The English language has a more complex tense system than many languages do, and it can be difficult for non-native and even native speakers to master. Several common errors in English grammar stem from the way that English conjugates verb tense -- that is, the way it changes verbs to communicate past, present and future action.
Multiple Past-Tense Markers
In English, when a sentence discusses a past event, the sentence only needs one word to show that the event is in the past. The sentence “I went home,” for example, only includes one past-tense verb: “went” is the past tense of the verb “go.” But if you ask the speaker, “Did you go home?” the past tense leaps from the verb “go” to the auxiliary verb “do.” Using two past-tense markers instead of one is a common mistake in tense formation, as in the question, “Did you went home?” Here, both “go” and “do” are in past tense, but only “do” should be.

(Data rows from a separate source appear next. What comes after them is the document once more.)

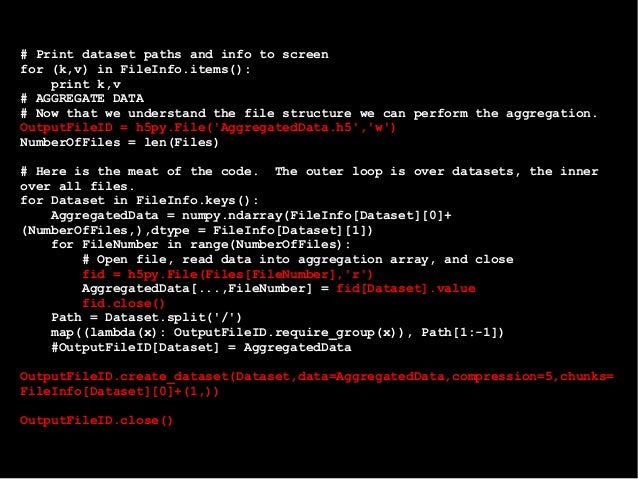Click the 'NumberOfFiles = len(Files)' line
638x479 pixels.
pos(119,142)
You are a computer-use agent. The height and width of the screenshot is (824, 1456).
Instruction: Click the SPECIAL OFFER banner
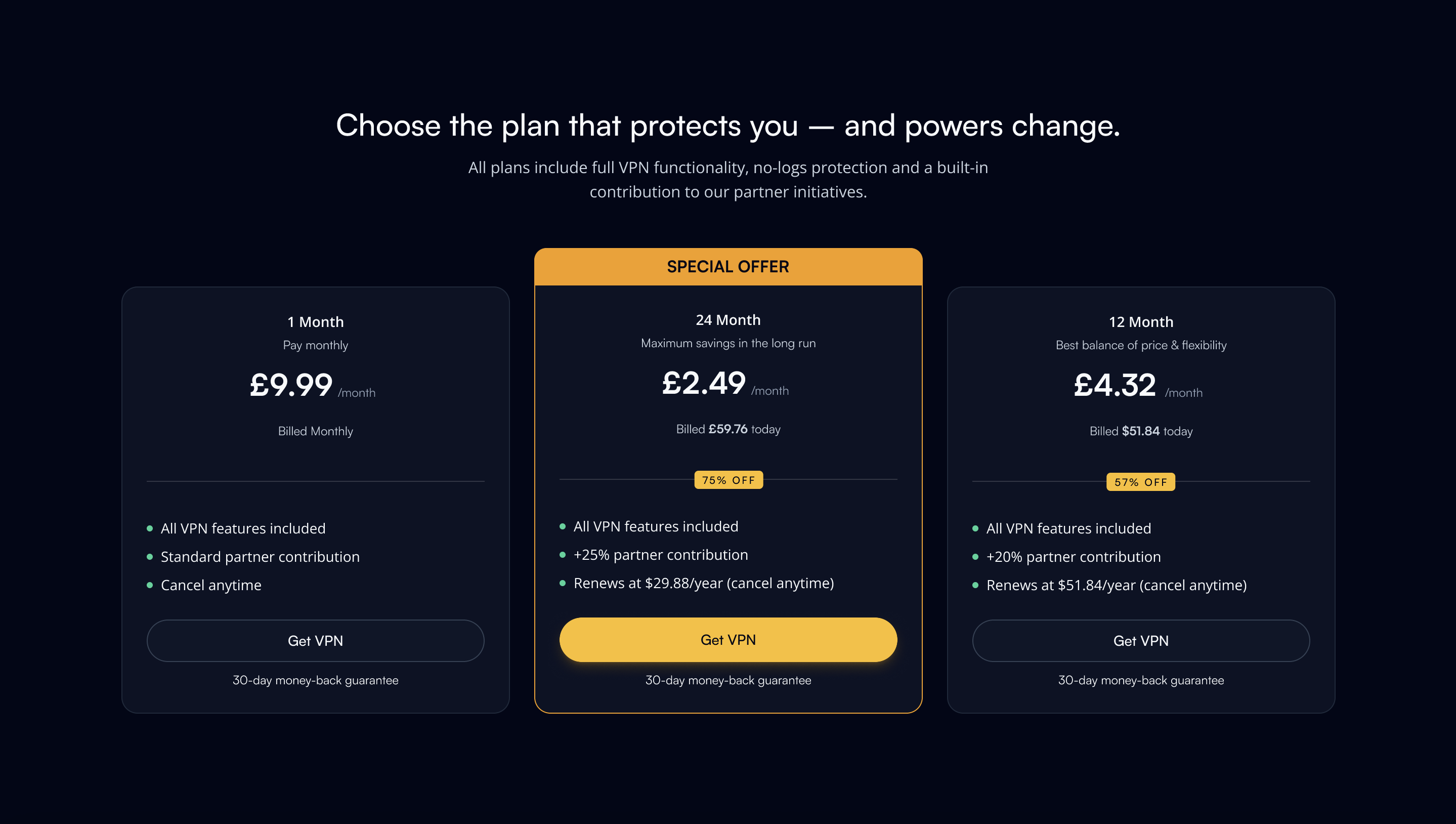pos(729,266)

Incorrect Tense With a Temporal Adverb
Whereas some languages use temporal adverbs like “yesterday” and “tomorrow” with the present tense to describe a past or future action, English uses the past tense with those adverbs. “Yesterday I played,” for example, is correct. A common error is using the present tense with these adverbs: The incorrect sentence, *“Tomorrow I play” should be, “Tomorrow I will play.”

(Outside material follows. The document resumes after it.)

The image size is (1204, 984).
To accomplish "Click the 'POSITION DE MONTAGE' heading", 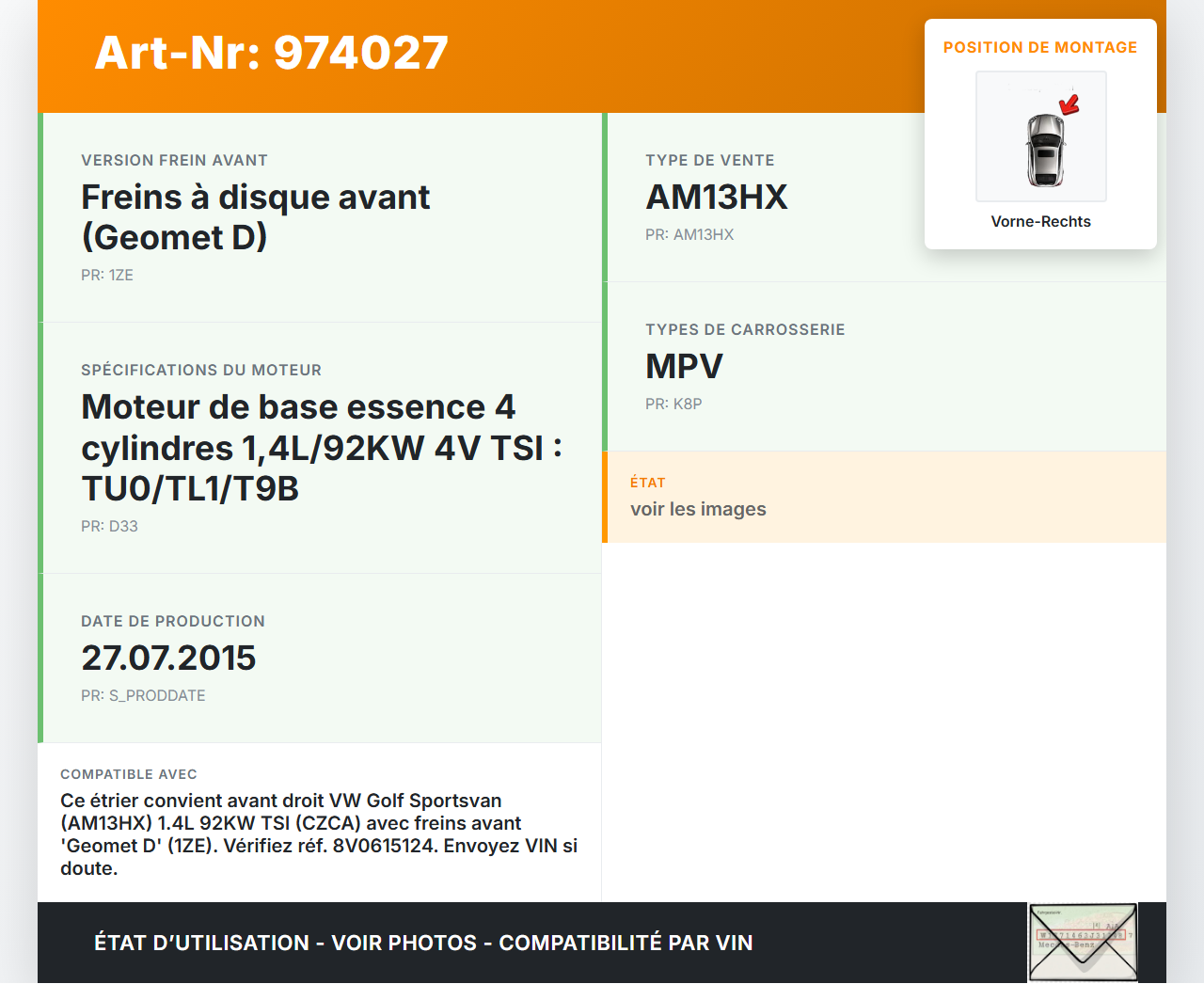I will [1039, 48].
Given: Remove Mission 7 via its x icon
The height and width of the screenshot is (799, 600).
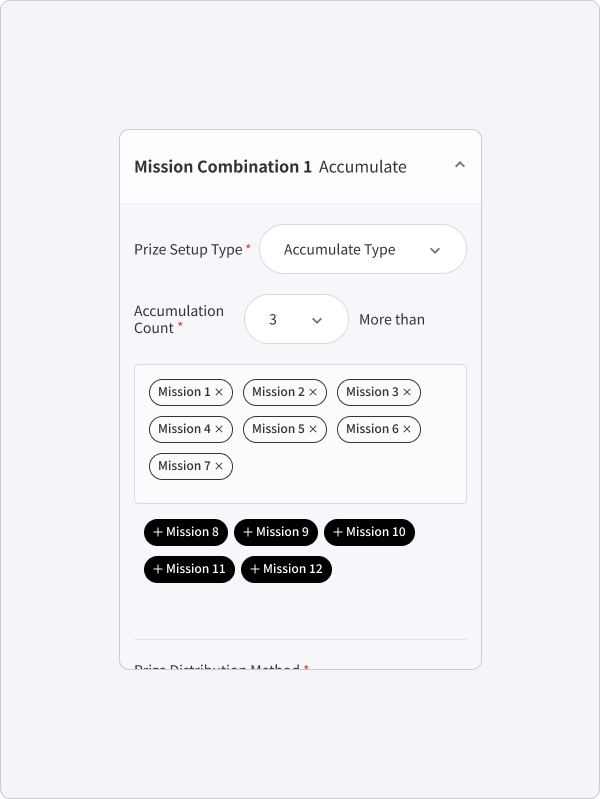Looking at the screenshot, I should point(219,466).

Incorrect Tense With Irregular Verbs
English uses many irregular verbs in which a central vowel changes when the tense shifts to the past. For example, “swim/swam/swum,” “drink/drank/drunk” and “catch/caught/caught” are the present tense, past tense and past participles for the verbs “swim,” “drink” and “catch.” Common mistakes with irregular verbs include conjugating the verbs with the regular past-tense ending -ed -- to get, for example, the incorrect sentence, “I swimmed yesterday,” instead of “I swam yesterday” -- and substituting the past participle for the past tense, for instance, “I drunk all of your orange juice this morning” instead of the correct sentence “I drank all of your orange juice this morning.”

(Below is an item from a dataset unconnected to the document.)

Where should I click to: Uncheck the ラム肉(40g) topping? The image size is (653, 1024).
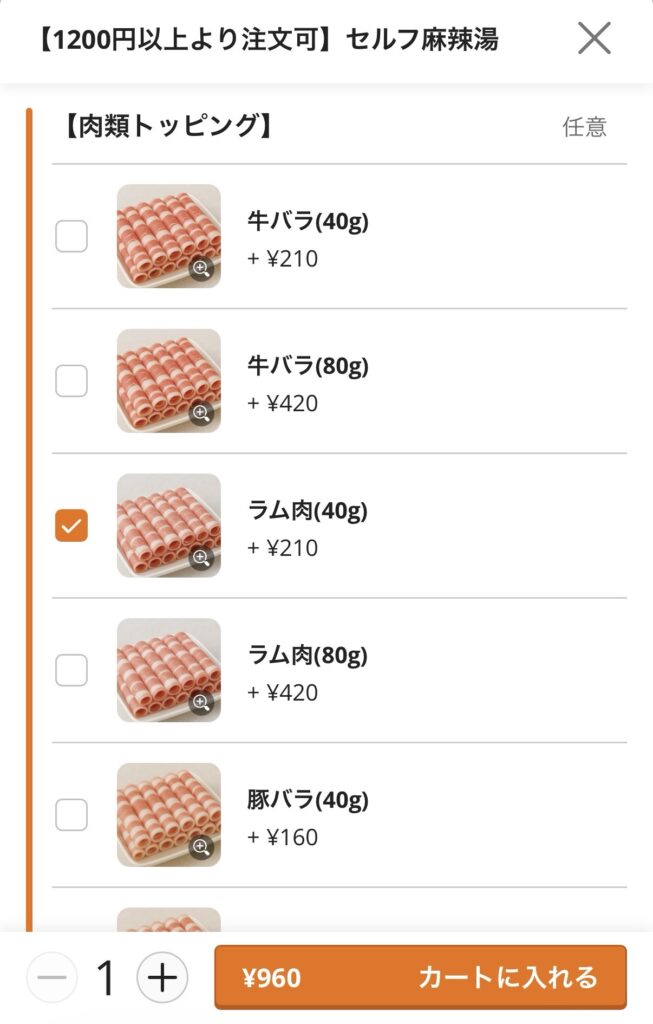coord(71,525)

Incorrect Sequence of Tenses
The tense that English uses for verbs in subordinate clauses depends on the tense of the main verb. This connection is especially important and easily confused when you’re reporting someone else’s speech. For example, if your daughter says, “I have cleaned the house,” you might tell your spouse, “She says that she has cleaned the house.” In this sentence, the main verb “says” is present tense and the subordinate verb “has cleaned” is in present perfect tense. If you get home and find the house a mess, you might exclaim, “But she said that she had cleaned the house!” Here, because the main verb “said” is past tense, the subordinate verb must change to the past perfect “had cleaned.” A common error in the sequence of tenses arises when speakers neglect to shift the subordinate verb: For example, “She said that she has cleaned the house" is incorrect.